[Recorded information Boundary: Start]

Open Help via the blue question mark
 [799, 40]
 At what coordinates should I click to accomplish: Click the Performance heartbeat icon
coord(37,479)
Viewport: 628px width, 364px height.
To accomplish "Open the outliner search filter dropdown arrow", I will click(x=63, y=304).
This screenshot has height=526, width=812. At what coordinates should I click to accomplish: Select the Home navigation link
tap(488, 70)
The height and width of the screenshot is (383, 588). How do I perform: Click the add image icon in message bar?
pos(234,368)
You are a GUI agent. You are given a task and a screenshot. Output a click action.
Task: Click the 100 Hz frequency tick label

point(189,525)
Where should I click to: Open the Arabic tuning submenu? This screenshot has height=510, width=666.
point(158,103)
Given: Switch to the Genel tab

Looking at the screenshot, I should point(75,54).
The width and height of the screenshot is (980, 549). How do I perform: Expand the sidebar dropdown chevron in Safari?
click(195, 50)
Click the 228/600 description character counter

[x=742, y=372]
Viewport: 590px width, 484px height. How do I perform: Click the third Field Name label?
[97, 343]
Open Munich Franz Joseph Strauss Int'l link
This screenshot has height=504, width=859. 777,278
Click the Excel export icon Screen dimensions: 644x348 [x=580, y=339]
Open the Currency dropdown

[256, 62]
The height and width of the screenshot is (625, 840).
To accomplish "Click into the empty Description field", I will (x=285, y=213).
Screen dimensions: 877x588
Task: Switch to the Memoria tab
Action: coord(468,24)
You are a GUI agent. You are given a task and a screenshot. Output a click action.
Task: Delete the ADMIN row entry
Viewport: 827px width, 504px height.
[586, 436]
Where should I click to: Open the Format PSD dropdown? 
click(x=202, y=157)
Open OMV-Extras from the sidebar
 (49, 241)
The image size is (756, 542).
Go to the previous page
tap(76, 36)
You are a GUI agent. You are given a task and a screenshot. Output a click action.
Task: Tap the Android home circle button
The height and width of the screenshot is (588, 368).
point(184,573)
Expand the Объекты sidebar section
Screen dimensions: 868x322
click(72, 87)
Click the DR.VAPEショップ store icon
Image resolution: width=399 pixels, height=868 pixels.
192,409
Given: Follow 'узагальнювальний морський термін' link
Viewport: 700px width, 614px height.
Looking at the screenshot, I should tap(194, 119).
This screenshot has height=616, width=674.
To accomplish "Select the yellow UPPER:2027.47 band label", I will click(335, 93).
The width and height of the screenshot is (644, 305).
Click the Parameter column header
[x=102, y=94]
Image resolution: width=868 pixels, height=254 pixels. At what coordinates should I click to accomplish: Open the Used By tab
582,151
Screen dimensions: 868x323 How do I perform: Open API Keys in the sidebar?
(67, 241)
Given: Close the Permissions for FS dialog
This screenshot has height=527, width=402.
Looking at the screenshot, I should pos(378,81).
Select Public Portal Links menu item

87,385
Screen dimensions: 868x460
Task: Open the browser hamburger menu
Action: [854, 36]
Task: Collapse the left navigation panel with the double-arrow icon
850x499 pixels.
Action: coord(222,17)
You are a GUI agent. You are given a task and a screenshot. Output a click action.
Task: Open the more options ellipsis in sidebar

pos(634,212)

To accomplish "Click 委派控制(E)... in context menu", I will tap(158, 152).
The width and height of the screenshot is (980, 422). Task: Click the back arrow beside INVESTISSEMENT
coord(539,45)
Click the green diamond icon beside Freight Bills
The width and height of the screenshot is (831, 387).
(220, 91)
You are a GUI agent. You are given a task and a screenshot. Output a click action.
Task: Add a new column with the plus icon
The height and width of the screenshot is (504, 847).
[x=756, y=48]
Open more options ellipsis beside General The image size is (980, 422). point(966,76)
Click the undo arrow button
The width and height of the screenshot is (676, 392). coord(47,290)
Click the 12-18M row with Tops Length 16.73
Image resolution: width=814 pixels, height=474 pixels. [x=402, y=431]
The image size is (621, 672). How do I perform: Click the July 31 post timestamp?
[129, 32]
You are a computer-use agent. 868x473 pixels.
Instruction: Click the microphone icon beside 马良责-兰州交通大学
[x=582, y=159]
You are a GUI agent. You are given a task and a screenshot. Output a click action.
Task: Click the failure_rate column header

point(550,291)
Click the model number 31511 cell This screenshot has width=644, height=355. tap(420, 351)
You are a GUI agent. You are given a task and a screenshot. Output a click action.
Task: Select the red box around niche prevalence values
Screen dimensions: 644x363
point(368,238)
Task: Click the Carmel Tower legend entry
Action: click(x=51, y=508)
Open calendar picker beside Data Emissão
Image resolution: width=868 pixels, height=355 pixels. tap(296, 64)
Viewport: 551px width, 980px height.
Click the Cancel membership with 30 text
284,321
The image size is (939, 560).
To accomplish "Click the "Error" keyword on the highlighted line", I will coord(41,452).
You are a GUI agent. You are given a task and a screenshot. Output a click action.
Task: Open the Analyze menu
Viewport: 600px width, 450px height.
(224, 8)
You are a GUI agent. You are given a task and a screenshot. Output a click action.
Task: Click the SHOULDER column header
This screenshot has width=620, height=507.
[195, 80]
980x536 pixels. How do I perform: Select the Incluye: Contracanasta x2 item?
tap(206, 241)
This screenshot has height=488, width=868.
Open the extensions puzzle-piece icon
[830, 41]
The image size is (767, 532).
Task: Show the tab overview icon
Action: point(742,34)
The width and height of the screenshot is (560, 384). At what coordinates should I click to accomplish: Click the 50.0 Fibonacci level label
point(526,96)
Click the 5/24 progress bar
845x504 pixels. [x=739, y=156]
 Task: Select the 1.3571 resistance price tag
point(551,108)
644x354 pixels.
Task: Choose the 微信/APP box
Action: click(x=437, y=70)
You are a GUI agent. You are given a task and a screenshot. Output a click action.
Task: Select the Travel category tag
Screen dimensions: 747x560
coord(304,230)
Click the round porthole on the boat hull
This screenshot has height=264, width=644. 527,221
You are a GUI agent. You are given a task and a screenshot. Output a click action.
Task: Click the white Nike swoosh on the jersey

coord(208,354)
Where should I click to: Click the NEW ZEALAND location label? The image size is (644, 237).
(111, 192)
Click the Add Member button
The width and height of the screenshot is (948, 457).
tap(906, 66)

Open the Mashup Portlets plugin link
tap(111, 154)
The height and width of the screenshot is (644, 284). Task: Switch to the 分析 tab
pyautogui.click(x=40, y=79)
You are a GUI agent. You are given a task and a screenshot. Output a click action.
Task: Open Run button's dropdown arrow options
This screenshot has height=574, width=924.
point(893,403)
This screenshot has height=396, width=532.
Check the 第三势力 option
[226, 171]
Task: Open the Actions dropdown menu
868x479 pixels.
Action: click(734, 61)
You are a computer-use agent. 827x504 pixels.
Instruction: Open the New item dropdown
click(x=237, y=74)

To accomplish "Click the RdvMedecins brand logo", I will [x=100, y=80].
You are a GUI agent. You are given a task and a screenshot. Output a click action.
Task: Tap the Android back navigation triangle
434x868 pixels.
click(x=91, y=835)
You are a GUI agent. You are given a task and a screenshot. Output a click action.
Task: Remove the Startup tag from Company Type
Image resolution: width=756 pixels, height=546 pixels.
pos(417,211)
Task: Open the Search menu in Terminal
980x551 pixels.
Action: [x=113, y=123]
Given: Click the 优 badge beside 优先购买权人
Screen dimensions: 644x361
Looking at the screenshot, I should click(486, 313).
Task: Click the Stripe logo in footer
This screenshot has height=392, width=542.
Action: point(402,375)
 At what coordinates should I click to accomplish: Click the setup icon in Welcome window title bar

[Recorded information Boundary: End]

» What the task asks:
Repeat the whole listing exactly, with no omissions.

» Response to the task:
Open Help via the blue question mark
 [799, 40]
 At what coordinates should I click to accomplish: Click the Performance heartbeat icon
coord(37,479)
Viewport: 628px width, 364px height.
To accomplish "Open the outliner search filter dropdown arrow", I will click(x=63, y=304).
This screenshot has height=526, width=812. At what coordinates should I click to accomplish: Select the Home navigation link
tap(488, 70)
The height and width of the screenshot is (383, 588). How do I perform: Click the add image icon in message bar?
pos(234,368)
You are a GUI agent. You are given a task and a screenshot. Output a click action.
Task: Click the 100 Hz frequency tick label

point(189,525)
Where should I click to: Open the Arabic tuning submenu? This screenshot has height=510, width=666.
point(158,103)
Given: Switch to the Genel tab

Looking at the screenshot, I should point(75,54).
The width and height of the screenshot is (980, 549). How do I perform: Expand the sidebar dropdown chevron in Safari?
click(195, 50)
Click the 228/600 description character counter

[x=742, y=372]
Viewport: 590px width, 484px height. How do I perform: Click the third Field Name label?
[97, 343]
Open Munich Franz Joseph Strauss Int'l link
This screenshot has height=504, width=859. 777,278
Click the Excel export icon Screen dimensions: 644x348 [x=580, y=339]
Open the Currency dropdown

[256, 62]
The height and width of the screenshot is (625, 840).
To accomplish "Click into the empty Description field", I will (x=285, y=213).
Screen dimensions: 877x588
Task: Switch to the Memoria tab
Action: coord(468,24)
You are a GUI agent. You are given a task and a screenshot. Output a click action.
Task: Delete the ADMIN row entry
Viewport: 827px width, 504px height.
[586, 436]
Where should I click to: Open the Format PSD dropdown? 
click(x=202, y=157)
Open OMV-Extras from the sidebar
 (49, 241)
The image size is (756, 542).
Go to the previous page
tap(76, 36)
You are a GUI agent. You are given a task and a screenshot. Output a click action.
Task: Tap the Android home circle button
The height and width of the screenshot is (588, 368).
point(184,573)
Expand the Объекты sidebar section
Screen dimensions: 868x322
click(72, 87)
Click the DR.VAPEショップ store icon
Image resolution: width=399 pixels, height=868 pixels.
192,409
Given: Follow 'узагальнювальний морський термін' link
Viewport: 700px width, 614px height.
Looking at the screenshot, I should tap(194, 119).
This screenshot has height=616, width=674.
To accomplish "Select the yellow UPPER:2027.47 band label", I will click(335, 93).
The width and height of the screenshot is (644, 305).
Click the Parameter column header
[x=102, y=94]
Image resolution: width=868 pixels, height=254 pixels. At what coordinates should I click to accomplish: Open the Used By tab
582,151
Screen dimensions: 868x323 How do I perform: Open API Keys in the sidebar?
(67, 241)
Given: Close the Permissions for FS dialog
This screenshot has height=527, width=402.
Looking at the screenshot, I should pos(378,81).
Select Public Portal Links menu item

87,385
Screen dimensions: 868x460
Task: Open the browser hamburger menu
Action: [854, 36]
Task: Collapse the left navigation panel with the double-arrow icon
850x499 pixels.
Action: coord(222,17)
You are a GUI agent. You are given a task and a screenshot. Output a click action.
Task: Open the more options ellipsis in sidebar

pos(634,212)

To accomplish "Click 委派控制(E)... in context menu", I will tap(158, 152).
The width and height of the screenshot is (980, 422). Task: Click the back arrow beside INVESTISSEMENT
coord(539,45)
Click the green diamond icon beside Freight Bills
The width and height of the screenshot is (831, 387).
(220, 91)
You are a GUI agent. You are given a task and a screenshot. Output a click action.
Task: Add a new column with the plus icon
The height and width of the screenshot is (504, 847).
[x=756, y=48]
Open more options ellipsis beside General The image size is (980, 422). point(966,76)
Click the undo arrow button
The width and height of the screenshot is (676, 392). coord(47,290)
Click the 12-18M row with Tops Length 16.73
Image resolution: width=814 pixels, height=474 pixels. [x=402, y=431]
The image size is (621, 672). How do I perform: Click the July 31 post timestamp?
[129, 32]
You are a computer-use agent. 868x473 pixels.
Instruction: Click the microphone icon beside 马良责-兰州交通大学
[x=582, y=159]
You are a GUI agent. You are given a task and a screenshot. Output a click action.
Task: Click the failure_rate column header

point(550,291)
Click the model number 31511 cell This screenshot has width=644, height=355. tap(420, 351)
You are a GUI agent. You are given a task and a screenshot. Output a click action.
Task: Select the red box around niche prevalence values
Screen dimensions: 644x363
point(368,238)
Task: Click the Carmel Tower legend entry
Action: click(x=51, y=508)
Open calendar picker beside Data Emissão
Image resolution: width=868 pixels, height=355 pixels. tap(296, 64)
Viewport: 551px width, 980px height.
Click the Cancel membership with 30 text
284,321
The image size is (939, 560).
To accomplish "Click the "Error" keyword on the highlighted line", I will coord(41,452).
You are a GUI agent. You are given a task and a screenshot. Output a click action.
Task: Open the Analyze menu
Viewport: 600px width, 450px height.
(224, 8)
You are a GUI agent. You are given a task and a screenshot. Output a click action.
Task: Click the SHOULDER column header
This screenshot has width=620, height=507.
[195, 80]
980x536 pixels. How do I perform: Select the Incluye: Contracanasta x2 item?
tap(206, 241)
This screenshot has height=488, width=868.
Open the extensions puzzle-piece icon
[830, 41]
The image size is (767, 532).
Task: Show the tab overview icon
Action: point(742,34)
The width and height of the screenshot is (560, 384). At what coordinates should I click to accomplish: Click the 50.0 Fibonacci level label
point(526,96)
Click the 5/24 progress bar
845x504 pixels. [x=739, y=156]
 Task: Select the 1.3571 resistance price tag
point(551,108)
644x354 pixels.
Task: Choose the 微信/APP box
Action: click(x=437, y=70)
You are a GUI agent. You are given a task and a screenshot. Output a click action.
Task: Select the Travel category tag
Screen dimensions: 747x560
coord(304,230)
Click the round porthole on the boat hull
This screenshot has height=264, width=644. 527,221
You are a GUI agent. You are given a task and a screenshot. Output a click action.
Task: Click the white Nike swoosh on the jersey

coord(208,354)
Where should I click to: Click the NEW ZEALAND location label? The image size is (644, 237).
(111, 192)
Click the Add Member button
The width and height of the screenshot is (948, 457).
tap(906, 66)

Open the Mashup Portlets plugin link
tap(111, 154)
The height and width of the screenshot is (644, 284). Task: Switch to the 分析 tab
pyautogui.click(x=40, y=79)
You are a GUI agent. You are given a task and a screenshot. Output a click action.
Task: Open Run button's dropdown arrow options
This screenshot has height=574, width=924.
point(893,403)
This screenshot has height=396, width=532.
Check the 第三势力 option
[226, 171]
Task: Open the Actions dropdown menu
868x479 pixels.
Action: click(734, 61)
You are a computer-use agent. 827x504 pixels.
Instruction: Open the New item dropdown
click(x=237, y=74)

To accomplish "Click the RdvMedecins brand logo", I will [x=100, y=80].
You are a GUI agent. You are given a task and a screenshot. Output a click action.
Task: Tap the Android back navigation triangle
434x868 pixels.
click(x=91, y=835)
You are a GUI agent. You are given a task and a screenshot. Output a click action.
Task: Remove the Startup tag from Company Type
Image resolution: width=756 pixels, height=546 pixels.
pos(417,211)
Task: Open the Search menu in Terminal
980x551 pixels.
Action: [x=113, y=123]
Given: Click the 优 badge beside 优先购买权人
Screen dimensions: 644x361
Looking at the screenshot, I should click(486, 313).
Task: Click the Stripe logo in footer
This screenshot has height=392, width=542.
Action: point(402,375)
 At what coordinates should I click to accomplish: Click the setup icon in Welcome window title bar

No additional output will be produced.